··· RECORDS FOR PROCESSING ···
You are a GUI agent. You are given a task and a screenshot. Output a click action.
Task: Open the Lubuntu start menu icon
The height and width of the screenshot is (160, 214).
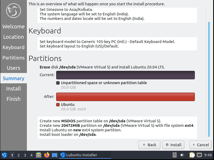pos(5,155)
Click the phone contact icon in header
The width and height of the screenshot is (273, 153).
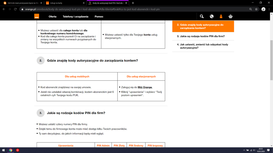[x=212, y=17]
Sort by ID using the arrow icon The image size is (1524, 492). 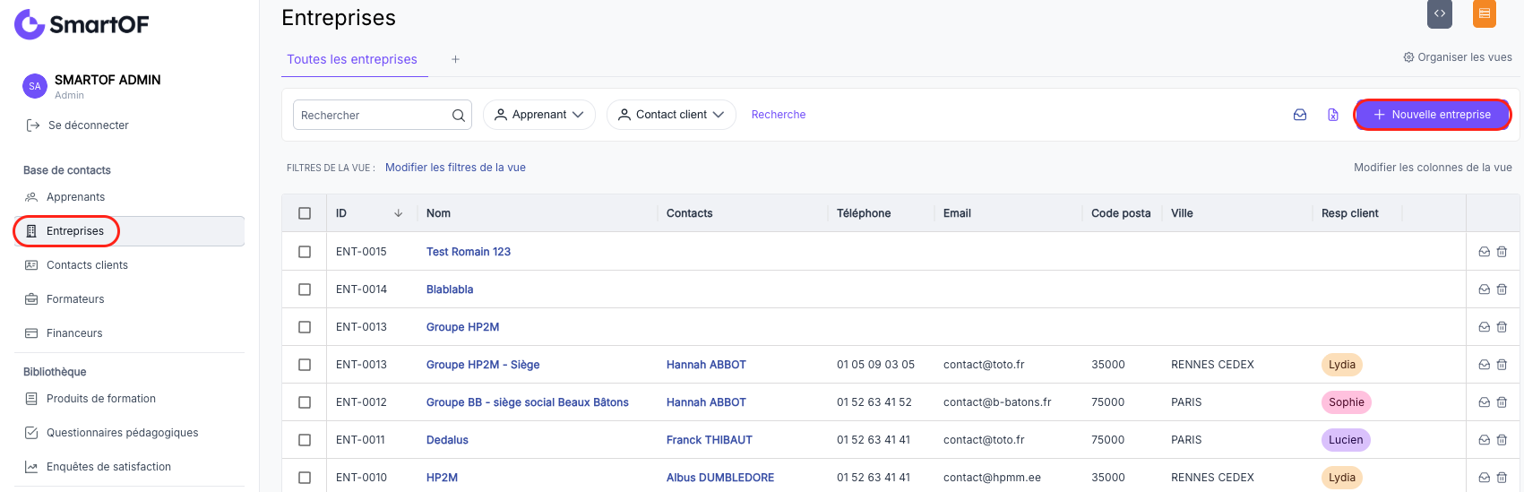point(398,213)

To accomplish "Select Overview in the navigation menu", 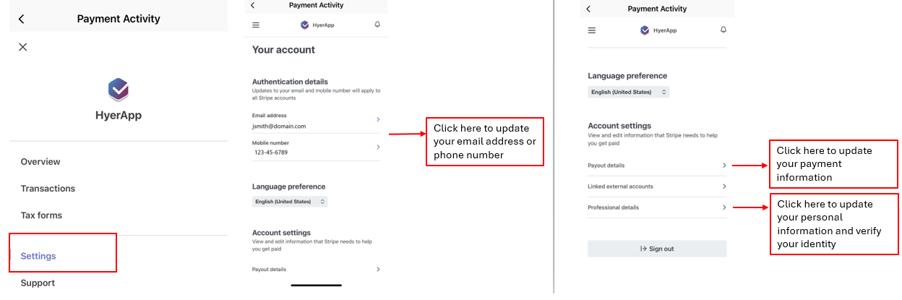I will [40, 162].
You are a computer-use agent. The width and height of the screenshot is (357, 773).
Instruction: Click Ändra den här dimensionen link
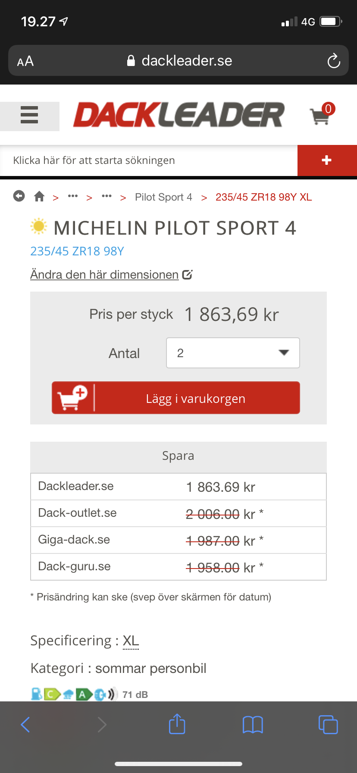tap(104, 275)
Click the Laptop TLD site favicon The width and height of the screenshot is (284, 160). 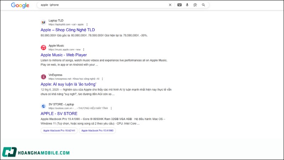point(43,22)
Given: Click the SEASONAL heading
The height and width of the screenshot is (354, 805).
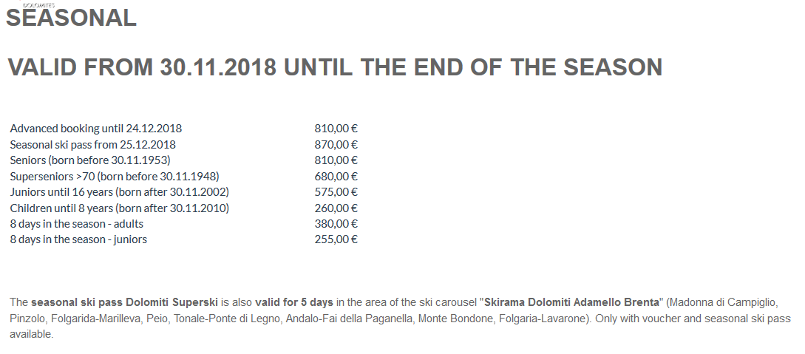Looking at the screenshot, I should pos(71,18).
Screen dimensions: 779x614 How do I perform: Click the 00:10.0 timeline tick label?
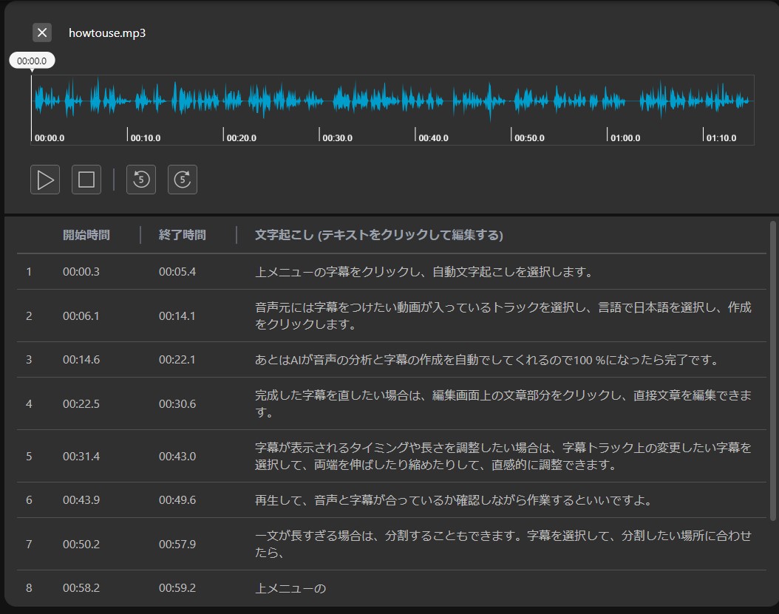[x=146, y=138]
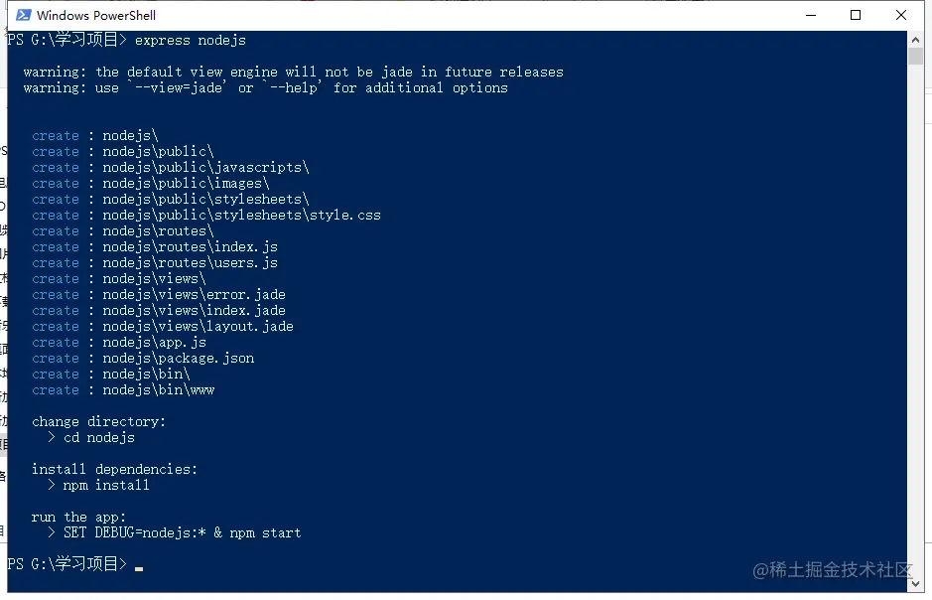Click the scrollbar down arrow
This screenshot has width=932, height=600.
tap(915, 584)
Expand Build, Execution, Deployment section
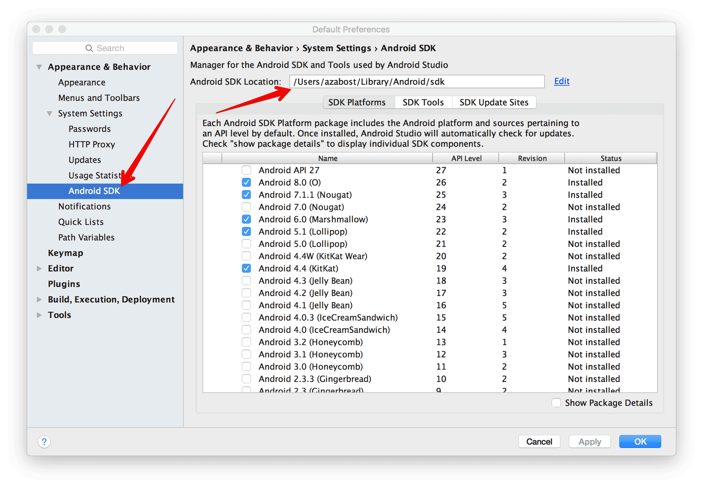Image resolution: width=703 pixels, height=488 pixels. click(x=39, y=300)
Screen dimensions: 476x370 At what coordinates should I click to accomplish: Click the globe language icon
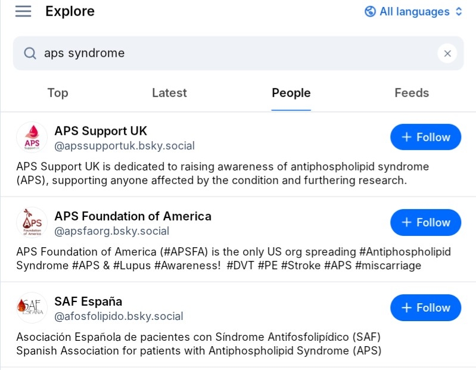pos(370,11)
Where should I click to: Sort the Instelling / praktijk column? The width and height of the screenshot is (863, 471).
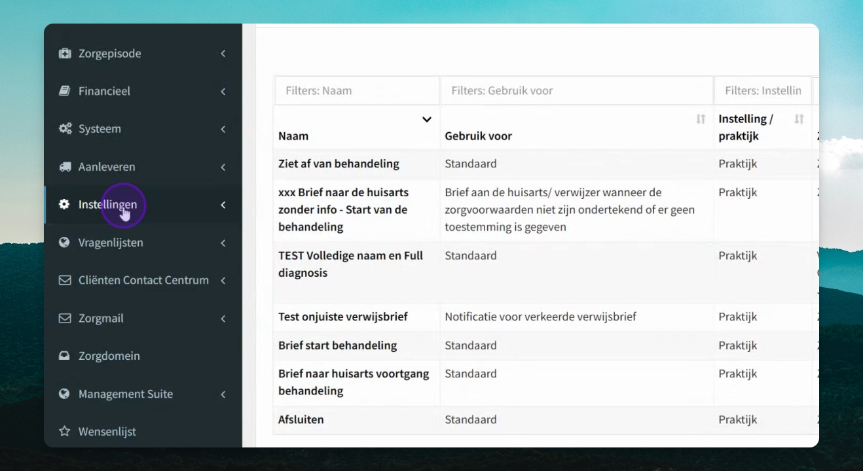point(799,119)
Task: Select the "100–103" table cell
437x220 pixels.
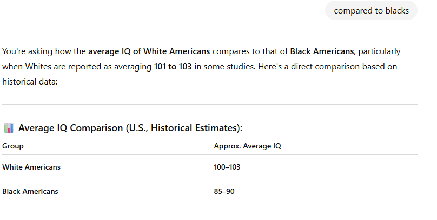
···
**WRITTEN INSTRUCTION**
Show each line of the listing above that contains the word "agent". Only count matches with the same upper and lower case.

**CORRECT RESPONSE**
You are a GUI agent. You are given a task and a screenshot. Output a click action.
You are a computer-use agent. The width and height of the screenshot is (357, 773).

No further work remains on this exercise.